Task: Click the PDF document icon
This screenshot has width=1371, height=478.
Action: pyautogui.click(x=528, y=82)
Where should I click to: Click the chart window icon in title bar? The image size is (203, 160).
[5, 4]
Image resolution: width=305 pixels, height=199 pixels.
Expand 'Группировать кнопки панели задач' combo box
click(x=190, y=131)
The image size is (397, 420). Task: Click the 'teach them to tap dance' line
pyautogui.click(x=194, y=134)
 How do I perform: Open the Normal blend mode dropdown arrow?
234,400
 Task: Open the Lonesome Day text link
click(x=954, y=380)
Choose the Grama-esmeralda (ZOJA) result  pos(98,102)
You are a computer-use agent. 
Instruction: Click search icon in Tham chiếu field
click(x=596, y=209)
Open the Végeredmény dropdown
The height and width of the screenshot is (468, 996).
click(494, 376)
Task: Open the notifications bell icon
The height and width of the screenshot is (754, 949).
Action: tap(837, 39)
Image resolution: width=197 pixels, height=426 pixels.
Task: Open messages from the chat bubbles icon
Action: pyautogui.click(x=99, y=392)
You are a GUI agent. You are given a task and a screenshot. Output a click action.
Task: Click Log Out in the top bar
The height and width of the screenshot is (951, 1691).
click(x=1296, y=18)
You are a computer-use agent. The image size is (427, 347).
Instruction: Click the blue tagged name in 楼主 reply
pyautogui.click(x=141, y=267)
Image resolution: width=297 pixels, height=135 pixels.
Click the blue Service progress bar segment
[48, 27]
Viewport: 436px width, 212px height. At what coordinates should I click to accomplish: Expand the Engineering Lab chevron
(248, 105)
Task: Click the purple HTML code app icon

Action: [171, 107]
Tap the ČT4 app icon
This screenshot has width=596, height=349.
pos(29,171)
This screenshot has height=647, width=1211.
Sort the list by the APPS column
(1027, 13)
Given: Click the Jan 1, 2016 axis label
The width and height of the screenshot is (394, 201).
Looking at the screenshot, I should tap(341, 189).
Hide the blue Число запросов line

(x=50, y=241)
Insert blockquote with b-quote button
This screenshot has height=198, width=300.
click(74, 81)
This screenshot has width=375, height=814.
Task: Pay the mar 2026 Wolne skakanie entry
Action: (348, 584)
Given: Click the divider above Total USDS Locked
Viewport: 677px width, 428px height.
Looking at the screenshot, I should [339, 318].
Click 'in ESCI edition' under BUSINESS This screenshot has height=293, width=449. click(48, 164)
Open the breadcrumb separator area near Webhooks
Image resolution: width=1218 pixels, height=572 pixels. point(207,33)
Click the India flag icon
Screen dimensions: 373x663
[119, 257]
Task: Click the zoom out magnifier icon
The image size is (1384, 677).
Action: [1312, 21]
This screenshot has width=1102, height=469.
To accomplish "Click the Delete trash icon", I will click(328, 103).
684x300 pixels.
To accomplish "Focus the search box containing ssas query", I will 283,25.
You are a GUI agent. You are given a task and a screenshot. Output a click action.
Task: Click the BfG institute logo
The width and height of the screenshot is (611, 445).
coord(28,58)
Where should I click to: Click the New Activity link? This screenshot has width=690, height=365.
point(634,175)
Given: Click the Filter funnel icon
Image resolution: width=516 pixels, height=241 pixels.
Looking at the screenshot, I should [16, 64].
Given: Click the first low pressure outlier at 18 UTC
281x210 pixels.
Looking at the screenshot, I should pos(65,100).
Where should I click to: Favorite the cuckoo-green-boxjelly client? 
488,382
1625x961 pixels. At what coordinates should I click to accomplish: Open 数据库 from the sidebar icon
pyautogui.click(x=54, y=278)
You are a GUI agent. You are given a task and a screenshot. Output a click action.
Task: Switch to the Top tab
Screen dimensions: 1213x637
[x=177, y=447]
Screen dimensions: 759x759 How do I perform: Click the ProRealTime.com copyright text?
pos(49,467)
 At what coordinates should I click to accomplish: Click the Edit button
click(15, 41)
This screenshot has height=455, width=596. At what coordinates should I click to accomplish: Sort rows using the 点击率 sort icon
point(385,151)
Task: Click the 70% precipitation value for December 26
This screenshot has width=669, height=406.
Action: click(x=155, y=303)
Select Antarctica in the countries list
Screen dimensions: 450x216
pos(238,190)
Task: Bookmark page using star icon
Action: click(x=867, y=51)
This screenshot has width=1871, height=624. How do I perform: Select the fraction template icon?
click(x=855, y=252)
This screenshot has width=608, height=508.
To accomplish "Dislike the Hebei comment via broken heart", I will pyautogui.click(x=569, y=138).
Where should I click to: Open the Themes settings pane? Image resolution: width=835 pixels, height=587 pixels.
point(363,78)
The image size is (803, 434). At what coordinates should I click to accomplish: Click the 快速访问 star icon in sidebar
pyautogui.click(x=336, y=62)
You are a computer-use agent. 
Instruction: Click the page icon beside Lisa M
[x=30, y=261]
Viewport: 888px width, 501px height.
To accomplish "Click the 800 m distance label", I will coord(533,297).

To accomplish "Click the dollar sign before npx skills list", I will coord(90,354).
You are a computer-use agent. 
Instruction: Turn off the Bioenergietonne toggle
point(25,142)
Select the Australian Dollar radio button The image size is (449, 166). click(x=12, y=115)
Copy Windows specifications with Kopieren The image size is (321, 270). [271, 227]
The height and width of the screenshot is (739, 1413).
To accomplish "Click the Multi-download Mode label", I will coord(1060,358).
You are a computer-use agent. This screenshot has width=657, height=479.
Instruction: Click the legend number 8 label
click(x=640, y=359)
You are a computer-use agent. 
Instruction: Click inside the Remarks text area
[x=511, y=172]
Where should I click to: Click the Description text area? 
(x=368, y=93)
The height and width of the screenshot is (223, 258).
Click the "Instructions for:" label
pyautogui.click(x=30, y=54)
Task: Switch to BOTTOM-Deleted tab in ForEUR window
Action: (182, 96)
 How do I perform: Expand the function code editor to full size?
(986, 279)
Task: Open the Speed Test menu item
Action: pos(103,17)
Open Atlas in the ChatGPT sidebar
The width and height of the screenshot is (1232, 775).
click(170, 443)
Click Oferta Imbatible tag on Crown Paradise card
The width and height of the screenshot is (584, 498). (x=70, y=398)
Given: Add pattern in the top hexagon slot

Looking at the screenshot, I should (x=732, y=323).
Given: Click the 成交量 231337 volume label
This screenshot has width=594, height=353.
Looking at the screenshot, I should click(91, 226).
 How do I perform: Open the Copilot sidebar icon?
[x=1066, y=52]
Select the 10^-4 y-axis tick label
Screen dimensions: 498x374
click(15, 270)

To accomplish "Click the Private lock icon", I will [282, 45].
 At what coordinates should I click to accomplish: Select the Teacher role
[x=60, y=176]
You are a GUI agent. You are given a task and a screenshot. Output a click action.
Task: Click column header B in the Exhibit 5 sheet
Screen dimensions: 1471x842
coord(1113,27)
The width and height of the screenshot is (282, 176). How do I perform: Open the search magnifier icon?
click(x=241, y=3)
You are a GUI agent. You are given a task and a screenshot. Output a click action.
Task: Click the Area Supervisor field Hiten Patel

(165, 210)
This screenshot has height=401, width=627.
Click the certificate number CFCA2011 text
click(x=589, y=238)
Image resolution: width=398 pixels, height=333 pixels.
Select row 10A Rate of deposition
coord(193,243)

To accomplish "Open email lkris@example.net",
—————
Pull out each line of the records that contains the word "axis", and copy those lines unchanged.

Answer for the task —
Given: Click the Jan 1, 2016 axis label
Select the 10^-4 y-axis tick label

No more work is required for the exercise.